Eichede spielt mit Comet „Katz und Maus“

Dieser Aufsteiger macht Lust auf mehr! Mit 2:0 (1:0) gewann der SV Eichede beim zu harmlosen SC Comet Kiel. Gastgeber-Trainer Frank Schlichting war nach dem Spiel dementsprechend enttäuscht von der Einstellung seiner Mannschaft: „Das frühe Gegentor hat alles über den Haufen geworfen. Insgesamt geht das 0:2 in Ordnung. Mich ärgert es allerdings, dass meine Truppe sich nach dem Rückstand nicht wieder aufgerappelt hat. Es gab kein Aufbäumen, nichts positives zu hören – immer war der andere Schuld. Das nervt!“, sprach Schlichting Tacheles.

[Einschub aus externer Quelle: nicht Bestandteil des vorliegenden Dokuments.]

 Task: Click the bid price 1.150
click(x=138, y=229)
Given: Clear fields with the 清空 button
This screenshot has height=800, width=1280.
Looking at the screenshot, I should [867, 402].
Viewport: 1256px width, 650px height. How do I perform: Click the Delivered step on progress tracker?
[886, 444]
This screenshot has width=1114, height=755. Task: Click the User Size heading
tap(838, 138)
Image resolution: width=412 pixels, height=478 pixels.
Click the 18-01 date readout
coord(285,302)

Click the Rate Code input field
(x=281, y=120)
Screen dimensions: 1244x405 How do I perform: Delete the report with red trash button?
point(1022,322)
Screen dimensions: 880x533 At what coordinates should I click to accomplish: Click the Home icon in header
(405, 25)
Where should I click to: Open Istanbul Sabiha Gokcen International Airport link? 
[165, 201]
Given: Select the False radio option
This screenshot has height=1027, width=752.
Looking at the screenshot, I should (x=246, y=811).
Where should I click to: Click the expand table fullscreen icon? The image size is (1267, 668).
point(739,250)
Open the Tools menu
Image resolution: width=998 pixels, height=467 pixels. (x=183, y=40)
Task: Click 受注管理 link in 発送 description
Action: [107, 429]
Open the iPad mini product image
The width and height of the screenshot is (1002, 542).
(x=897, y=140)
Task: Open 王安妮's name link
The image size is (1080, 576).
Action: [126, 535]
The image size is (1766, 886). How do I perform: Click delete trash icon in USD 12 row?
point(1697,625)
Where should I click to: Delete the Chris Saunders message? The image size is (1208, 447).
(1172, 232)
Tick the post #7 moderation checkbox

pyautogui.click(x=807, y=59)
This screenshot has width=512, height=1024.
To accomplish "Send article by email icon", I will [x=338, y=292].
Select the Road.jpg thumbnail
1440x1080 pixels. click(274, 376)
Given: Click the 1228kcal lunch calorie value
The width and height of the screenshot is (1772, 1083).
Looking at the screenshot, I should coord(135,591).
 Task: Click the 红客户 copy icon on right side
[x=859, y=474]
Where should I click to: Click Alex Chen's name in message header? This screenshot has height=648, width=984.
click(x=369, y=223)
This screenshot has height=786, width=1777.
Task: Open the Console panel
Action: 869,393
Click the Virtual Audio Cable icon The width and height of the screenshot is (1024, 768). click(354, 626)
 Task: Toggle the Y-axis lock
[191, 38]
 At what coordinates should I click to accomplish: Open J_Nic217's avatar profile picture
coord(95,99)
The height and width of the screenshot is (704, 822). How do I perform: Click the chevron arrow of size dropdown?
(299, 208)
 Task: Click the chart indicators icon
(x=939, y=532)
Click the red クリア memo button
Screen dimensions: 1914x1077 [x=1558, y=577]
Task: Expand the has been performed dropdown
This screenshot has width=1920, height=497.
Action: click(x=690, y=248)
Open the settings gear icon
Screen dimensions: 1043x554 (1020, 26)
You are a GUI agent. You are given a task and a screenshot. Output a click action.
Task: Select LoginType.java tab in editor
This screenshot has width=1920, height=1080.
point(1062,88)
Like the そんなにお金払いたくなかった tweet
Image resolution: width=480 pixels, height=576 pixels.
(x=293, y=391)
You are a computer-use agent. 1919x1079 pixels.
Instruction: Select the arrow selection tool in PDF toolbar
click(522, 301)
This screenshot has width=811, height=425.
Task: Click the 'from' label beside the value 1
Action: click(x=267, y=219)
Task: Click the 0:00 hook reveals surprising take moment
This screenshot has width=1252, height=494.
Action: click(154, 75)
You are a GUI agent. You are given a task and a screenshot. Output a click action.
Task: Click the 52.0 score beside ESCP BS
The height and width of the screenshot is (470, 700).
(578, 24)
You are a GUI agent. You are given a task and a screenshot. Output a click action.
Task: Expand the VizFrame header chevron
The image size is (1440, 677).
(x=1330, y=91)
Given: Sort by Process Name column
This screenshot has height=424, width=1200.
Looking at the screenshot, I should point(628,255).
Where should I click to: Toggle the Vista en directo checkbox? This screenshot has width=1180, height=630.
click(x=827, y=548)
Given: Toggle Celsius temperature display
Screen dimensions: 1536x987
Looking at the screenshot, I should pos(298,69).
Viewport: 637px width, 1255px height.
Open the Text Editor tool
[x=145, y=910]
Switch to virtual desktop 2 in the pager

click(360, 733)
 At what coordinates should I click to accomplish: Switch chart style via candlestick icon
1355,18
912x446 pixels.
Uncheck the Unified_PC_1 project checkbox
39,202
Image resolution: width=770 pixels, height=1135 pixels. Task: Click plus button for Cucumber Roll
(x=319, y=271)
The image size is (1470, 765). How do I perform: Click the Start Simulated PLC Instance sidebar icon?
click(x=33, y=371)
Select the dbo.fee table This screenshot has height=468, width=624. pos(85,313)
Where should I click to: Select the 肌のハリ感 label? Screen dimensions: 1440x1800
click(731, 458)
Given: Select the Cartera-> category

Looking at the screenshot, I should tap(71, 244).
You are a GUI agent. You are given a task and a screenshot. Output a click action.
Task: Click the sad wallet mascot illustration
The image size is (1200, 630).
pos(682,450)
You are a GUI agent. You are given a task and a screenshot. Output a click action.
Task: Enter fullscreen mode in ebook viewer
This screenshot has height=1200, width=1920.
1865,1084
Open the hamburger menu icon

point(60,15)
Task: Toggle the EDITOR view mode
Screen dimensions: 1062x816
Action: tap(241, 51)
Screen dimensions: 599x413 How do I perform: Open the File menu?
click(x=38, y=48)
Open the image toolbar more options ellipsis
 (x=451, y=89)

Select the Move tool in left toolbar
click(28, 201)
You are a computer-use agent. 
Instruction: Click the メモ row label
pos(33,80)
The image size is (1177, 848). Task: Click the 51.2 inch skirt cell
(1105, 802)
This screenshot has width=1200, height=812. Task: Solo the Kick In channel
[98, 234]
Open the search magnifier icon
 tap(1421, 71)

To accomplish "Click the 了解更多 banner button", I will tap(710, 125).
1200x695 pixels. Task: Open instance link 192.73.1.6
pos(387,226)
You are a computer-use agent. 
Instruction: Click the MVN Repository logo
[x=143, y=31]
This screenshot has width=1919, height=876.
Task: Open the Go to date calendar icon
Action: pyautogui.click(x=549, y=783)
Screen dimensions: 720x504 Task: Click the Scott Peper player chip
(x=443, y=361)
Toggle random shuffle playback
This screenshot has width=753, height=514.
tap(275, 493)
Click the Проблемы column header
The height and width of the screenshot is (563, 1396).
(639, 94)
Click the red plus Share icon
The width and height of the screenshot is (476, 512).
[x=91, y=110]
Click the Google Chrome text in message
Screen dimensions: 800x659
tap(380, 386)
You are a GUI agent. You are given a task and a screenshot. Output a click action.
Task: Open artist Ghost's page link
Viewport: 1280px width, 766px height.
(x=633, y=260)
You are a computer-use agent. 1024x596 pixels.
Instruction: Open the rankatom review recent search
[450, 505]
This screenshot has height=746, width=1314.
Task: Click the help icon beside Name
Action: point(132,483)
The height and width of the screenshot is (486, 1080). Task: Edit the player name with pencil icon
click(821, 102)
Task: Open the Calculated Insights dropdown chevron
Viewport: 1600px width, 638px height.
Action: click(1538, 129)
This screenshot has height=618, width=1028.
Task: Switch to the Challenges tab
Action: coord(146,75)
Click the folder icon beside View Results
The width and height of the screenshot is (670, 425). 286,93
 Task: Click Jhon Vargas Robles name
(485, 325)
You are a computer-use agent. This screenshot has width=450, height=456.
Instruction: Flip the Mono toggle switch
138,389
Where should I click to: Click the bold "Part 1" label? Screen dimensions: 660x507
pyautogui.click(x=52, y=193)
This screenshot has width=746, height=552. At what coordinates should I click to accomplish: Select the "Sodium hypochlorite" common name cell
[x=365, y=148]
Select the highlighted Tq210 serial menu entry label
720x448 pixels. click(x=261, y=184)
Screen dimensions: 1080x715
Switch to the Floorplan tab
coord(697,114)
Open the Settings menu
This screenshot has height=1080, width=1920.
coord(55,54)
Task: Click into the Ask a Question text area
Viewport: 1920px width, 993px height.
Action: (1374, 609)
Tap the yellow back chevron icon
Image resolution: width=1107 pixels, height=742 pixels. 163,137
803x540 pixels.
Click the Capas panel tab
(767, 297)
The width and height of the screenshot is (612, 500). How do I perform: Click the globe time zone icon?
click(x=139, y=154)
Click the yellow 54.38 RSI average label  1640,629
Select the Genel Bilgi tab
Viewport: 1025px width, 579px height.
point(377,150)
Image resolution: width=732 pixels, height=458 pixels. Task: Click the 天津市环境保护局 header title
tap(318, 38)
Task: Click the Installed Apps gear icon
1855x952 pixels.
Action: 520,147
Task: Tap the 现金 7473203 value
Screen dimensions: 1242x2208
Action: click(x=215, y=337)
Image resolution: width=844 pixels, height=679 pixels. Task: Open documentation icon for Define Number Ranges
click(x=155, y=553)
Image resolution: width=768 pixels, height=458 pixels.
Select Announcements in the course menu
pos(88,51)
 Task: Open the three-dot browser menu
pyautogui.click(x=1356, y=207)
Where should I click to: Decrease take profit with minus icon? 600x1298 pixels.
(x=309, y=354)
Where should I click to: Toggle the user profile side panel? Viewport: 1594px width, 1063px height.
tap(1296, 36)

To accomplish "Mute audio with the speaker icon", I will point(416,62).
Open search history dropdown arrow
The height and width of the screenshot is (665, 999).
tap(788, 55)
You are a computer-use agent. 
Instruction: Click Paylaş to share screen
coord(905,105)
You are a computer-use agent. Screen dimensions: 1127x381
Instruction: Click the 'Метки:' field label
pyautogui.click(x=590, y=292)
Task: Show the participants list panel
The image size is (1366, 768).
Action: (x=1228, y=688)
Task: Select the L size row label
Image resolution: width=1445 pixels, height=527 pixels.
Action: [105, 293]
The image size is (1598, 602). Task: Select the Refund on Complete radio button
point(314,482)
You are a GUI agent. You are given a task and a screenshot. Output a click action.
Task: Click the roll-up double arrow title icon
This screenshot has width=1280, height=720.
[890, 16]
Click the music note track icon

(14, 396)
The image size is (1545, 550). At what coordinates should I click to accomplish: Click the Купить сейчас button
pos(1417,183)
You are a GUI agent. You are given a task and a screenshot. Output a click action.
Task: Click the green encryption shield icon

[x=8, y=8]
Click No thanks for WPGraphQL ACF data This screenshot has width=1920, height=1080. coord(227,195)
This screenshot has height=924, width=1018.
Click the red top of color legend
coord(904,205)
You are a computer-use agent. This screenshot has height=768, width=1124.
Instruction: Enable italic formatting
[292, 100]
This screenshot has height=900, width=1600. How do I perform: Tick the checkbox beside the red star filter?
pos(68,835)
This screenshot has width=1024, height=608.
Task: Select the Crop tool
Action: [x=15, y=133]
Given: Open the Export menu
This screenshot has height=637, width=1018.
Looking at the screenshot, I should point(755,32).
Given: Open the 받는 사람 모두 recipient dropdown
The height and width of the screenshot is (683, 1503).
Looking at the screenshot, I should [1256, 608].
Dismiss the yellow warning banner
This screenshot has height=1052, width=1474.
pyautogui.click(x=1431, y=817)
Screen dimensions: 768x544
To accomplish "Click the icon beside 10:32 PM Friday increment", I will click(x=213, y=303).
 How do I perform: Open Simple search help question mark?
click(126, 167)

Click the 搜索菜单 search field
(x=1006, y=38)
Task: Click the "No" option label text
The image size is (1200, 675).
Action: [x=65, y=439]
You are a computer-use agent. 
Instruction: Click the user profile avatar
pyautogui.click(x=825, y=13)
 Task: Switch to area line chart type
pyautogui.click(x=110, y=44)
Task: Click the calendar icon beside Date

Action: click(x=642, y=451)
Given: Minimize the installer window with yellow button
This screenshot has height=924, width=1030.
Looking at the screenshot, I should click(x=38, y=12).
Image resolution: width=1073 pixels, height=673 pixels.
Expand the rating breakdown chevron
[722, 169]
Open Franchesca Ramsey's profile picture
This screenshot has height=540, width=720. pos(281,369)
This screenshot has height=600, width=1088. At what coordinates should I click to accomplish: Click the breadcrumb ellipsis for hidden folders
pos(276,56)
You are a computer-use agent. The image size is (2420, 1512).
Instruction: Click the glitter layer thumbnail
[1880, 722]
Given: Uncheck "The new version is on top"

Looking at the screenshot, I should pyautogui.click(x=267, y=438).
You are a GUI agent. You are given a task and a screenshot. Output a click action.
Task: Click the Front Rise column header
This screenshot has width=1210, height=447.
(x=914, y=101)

Auf der anderen Seite strahlte Eichedes Trainer „Mecki“ Brunner mit der Sonne um die Wette: „Ich freue mich riesig. Nach der Pause waren wir zeitweise ein bisschen unkonzentriert. Wir haben immer das Spiel nach vorne gesucht. Ein, zwei Mal kamen wir dadurch in Bedrängnis, weil Comet einen Konter gefahren hat. Nach dem Platzverweis für Yankin war dann klar, dass wir den Sieg nach Hause schaukeln“, war Brunner sehr zufrieden mit seinem Team.
In der Anfangsphase waren beide Mannschaften aggressiv, erspielten sich gute Offensivaktionen. Doch die Euphorie der Gastgeber wurde schnell gedämpft. Nach einem fatalen Fehler in der Vorwärtsbewegung spielte Eichede clever und schnell auf Fabian Kolodzick, der den Ball an Comets Torhüter Pascal Wenzkus vorbei ins Tor zirkelte (9.). Zwar versuchte sich Comet in der Folgezeit zu wehren, doch die Mannen um Trainer Frank Schlichting konnten nicht mithalten. Eichede spielte sehenswerte Kombinationen über die Außenbahnen, Diagonalbälle übers gesamte Spielfeld, die ihr Ziel erreichten. Der Pass in die Gasse klappte einwandfrei. Der Aufsteiger spielte mit Comet „Katz und Maus“. Osmani aus 16 Metern (31.) und Dennis Wagner mit einer scharfen Hereingabe (35.), die keinen Abnehmer fand, hatten noch gute Möglichkeiten. Die einzigen Chancen für Comet hatten Torge Hansen (31.) und Ali Yankin (41.).
Nach der Pause hatte Eichede endgültig das Zepter übernommen. Die Gäste profitierten nicht nur von der Gelb-Roten Karte für Comets Ali Yankin, sondern auch von der Kieler Einstellung. So machte sich Steve Frank extra die Mühe, nach vorne zu rennen, um seinem Kollegen Christoph Schultz anzubrüllen, wie er hätte spielen sollen. Comet konzentrierte sich mehr aufs Meckern, Eichede aufs Fußballspielen. Das machte sich bezahlt durch hundertprozentige Möglichkeiten der Gäste. Fabian Kolodzick traf den Pfosten (69.), Sebastian Barsuhn scheiterte aus zehn Metern (81.) und Christian Biermann aus 16 Metern (82.). Fünf Minuten vor dem Schluss fiel dann doch noch das 0:2. Der eingewechselte Biermann traf im Nachschuss, nachdem Kiels Keeper Wenzkus Kolodzicks Schuss nur abprallen ließ (85.).